→ EXTRACT TO READ:
%%

CORMAN'S WORLD (2011)

Last Updated on May 28, 2024 by Angel Melanson

It takes a lot to make Hollywood bad boy Jack Nicholson cry. In the wonderful 2011 documentary Corman’s World: Exploits of a Hollywood Rebel, the Oscar-winning actor tears up while reminiscing about how B-movie legend Roger Corman gave the fledgling actor his first big break

Nicholson’s not the only one: Corman, who died last week at age 98, helped launch the film careers of numerous others, including Francis Coppola, James Cameron, Robert De Niro, Martin Scorsese, Gale Anne Hurd and so many, many more.

As a continuing salute to the legendary filmmaker, FANGORIA examines some of our favorite genre movies that Corman produced and/or distributed—told in the words of the man himself. Part one of our “Roger Retrospective” tackled the movies that Corman directed. (Titles arranged according to year of release.)

  • Dementia 13 (1963)

    For this proto-gore film, Corman hired Francis (The Godfather) Coppola, his assistant on The Young Racers, to make his directorial debut. The made-in-Ireland shocker almost went out with a shorter moniker, however. 

    “We liked the title Dementia, but after we made the picture, we found out there was a little picture called Dementia that used the name,” Corman remembered. “So I was trying to think of what could I do to stay with the title Dementia, and then I thought, ‘What about Dementia 13? It’s an unlucky number.’ So, I called Francis and told him the situation and said, ‘Is there anything you can put in during looping, a line or something, that the crazed killer had something happen to him when he was 13 years old and that’s what set him up on this path?’ Francis said, ‘Sure I can do that.’ So that’s how Dementia became Dementia 13.’”

  • Targets (1968)

    Corman also presented an ideal opportunity to another young employee, Peter Bogdanovich, who later garnered raves and award nominations for directing The Last Picture Show and Paper Moon

    “On The Raven,” Corman explained, “there was a situation with Boris Karloff involving his contract in which he may or may not have owed me a couple of extra days of shooting. We worked something out where I would pay him a little bit of money, and he would give me a few extra days of shooting [scenes which became The Terror]. [A few years later], Peter Bogdanovich was my assistant, so I talked to Peter and he came up with a really good idea. Boris would play a horror picture star, and we would use some of the footage from The Terror for that, and then his character gets involved in a real-life horror situation [a sniper massacre]. It was a very, very good script and a good picture. Targets was Peter’s first picture and really demonstrated his ability. I did that independently, and I sold it to Paramount.”

  • The Dunwich Horror (1970)

%%

→ WORK TO BE COMPLETED: Reproduce the Corman retrospective text word for word, everything from "It takes a lot" down to "year of release.)". The records that follow come from a separate source unrelated to the text.

→ DATA ROWS:
%%

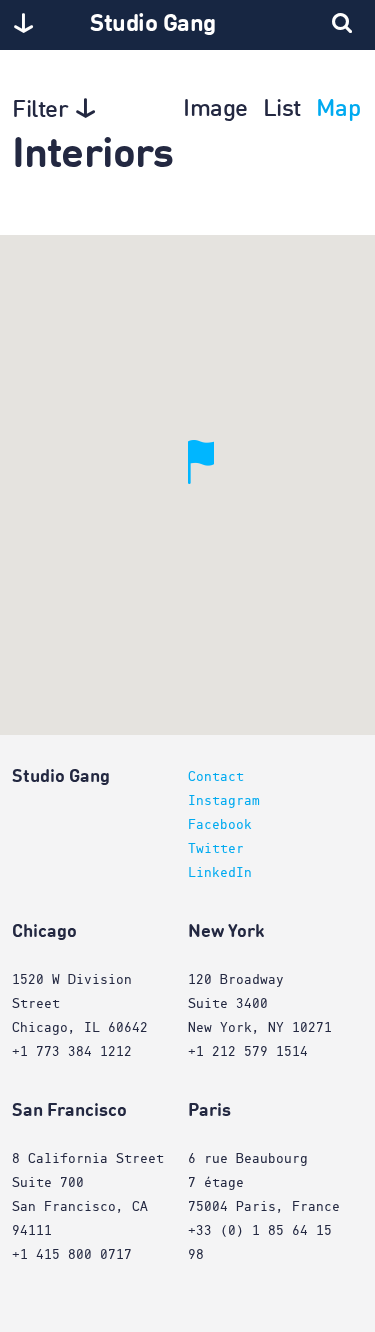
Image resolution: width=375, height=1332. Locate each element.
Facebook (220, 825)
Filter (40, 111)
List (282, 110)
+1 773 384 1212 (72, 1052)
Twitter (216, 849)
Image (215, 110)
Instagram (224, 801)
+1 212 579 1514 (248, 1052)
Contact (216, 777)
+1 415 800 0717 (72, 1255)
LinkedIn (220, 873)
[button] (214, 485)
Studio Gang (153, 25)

%%
%%

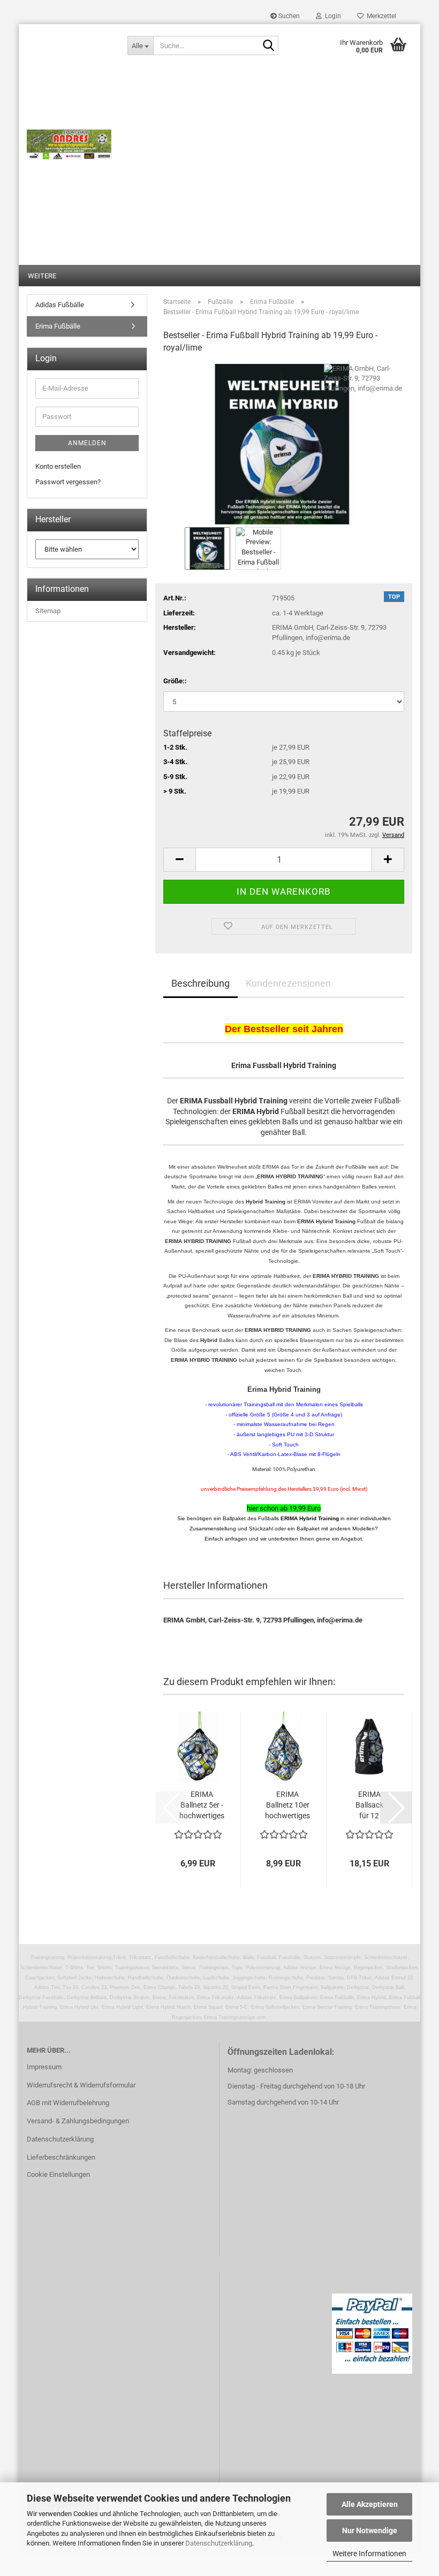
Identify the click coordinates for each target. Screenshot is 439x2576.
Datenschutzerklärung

%%

→ TASK RESULT:
It takes a lot to make Hollywood bad boy Jack Nicholson cry. In the wonderful 2011 documentary Corman’s World: Exploits of a Hollywood Rebel, the Oscar-winning actor tears up while reminiscing about how B-movie legend Roger Corman gave the fledgling actor his first big break

Nicholson’s not the only one: Corman, who died last week at age 98, helped launch the film careers of numerous others, including Francis Coppola, James Cameron, Robert De Niro, Martin Scorsese, Gale Anne Hurd and so many, many more.

As a continuing salute to the legendary filmmaker, FANGORIA examines some of our favorite genre movies that Corman produced and/or distributed—told in the words of the man himself. Part one of our “Roger Retrospective” tackled the movies that Corman directed. (Titles arranged according to year of release.)